This separate evidence was presented to the Tribunal, but did not disturb its finding that the ‘signed for’ slip proved a paper return had been submitted 13 months’ previously.

In another unusual case, a taxpayer named Theodore Laverty who had moved abroad managed to successfully appeal penalties adding up to £1,700 for failure to submit self-assessment returns on time.

Mr Laverty had moved to Vietnam and his UK residence had been let out to a tenant during his time overseas. He argued that he had not received correspondence from HMRC in relation to his self-assessment return as the area of Vietnam he was living in had “no residential post” system in place.

At a Tax Tribunal, HMRC said that documents were “served within the ordinary course of postal delivery in accordance with the Interpretation Act 1978.”

However, in this case, the Tribunal doubted whether the Interpretation Act could fairly apply in Vietnam.

Furthermore, it considered that Mr Laverty had taken ‘adequate steps’ to take care of his tax affairs during his absence – primarily because he had appointed a UK-based accountant while he was abroad and because he had completed a 64-8 form.

It also took into account the fact that, after clarifying the position regarding his tax returns with HMRC, he had submitted his outstanding returns within six weeks.
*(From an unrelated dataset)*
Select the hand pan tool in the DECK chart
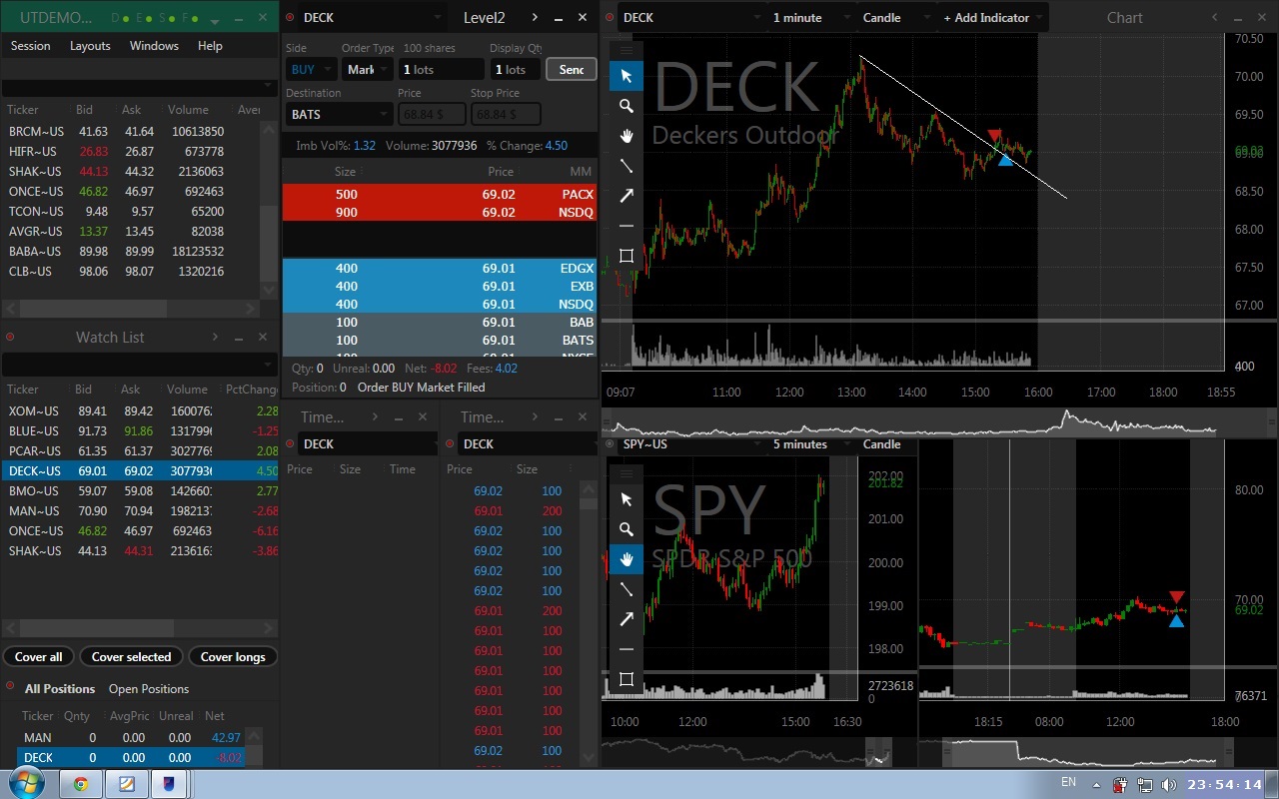Viewport: 1279px width, 799px height. pos(627,136)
The Tribunal found that, although the ‘reasonable excuse’ effectively came to an end in January 2013 – when Mr Laverty returned to the UK – the delay in submission “was rectified within a reasonable period on 7 March 2013.”

Link: Reasonable excuse round up

Rules on directors’ tax returns are not as clear you might think

According to the gov.uk guidance, a director must register for self-assessment (SA) and send a personal SA tax return to HM Revenue & Customs (HMRC) each year.

However, this isn’t always the case. There are exemptions to this rule, one of which was recently highlighted at a tax tribunal.

Mohammed Salem Kadhem has been a director of a property company since 21 May 2014. He’s since received no benefits or dividends from that company, and consequently chose not to register for self-assessment.

Mr Kadhem, however, was automatically registered for self-assessment by HMRC. After apparently “failing” to complete an SA tax return, the Revenue sent a notice to file immediately for 2014/15 on 6 April 2015.

The director denied ever receiving this notice, and otherwise thought that an SA return was unnecessary as all of his income was taxed at source through PAYE. Nevertheless, Mr Kadhem eventually submitted a return for 2014/15 on 21 September 2016 in response to a second letter, this time demanding a £100 penalty fine.

Such was the length of time that the tax return was delayed, further fines were issued totalling £1,200.

Mr Kadhem appealed the fine and attended a tax tribunal. HMRC quoted the guidance as published on gov.uk, but the tribunal ruled that the guidance does not have the force of law and did not “accurately reflect what the law says”.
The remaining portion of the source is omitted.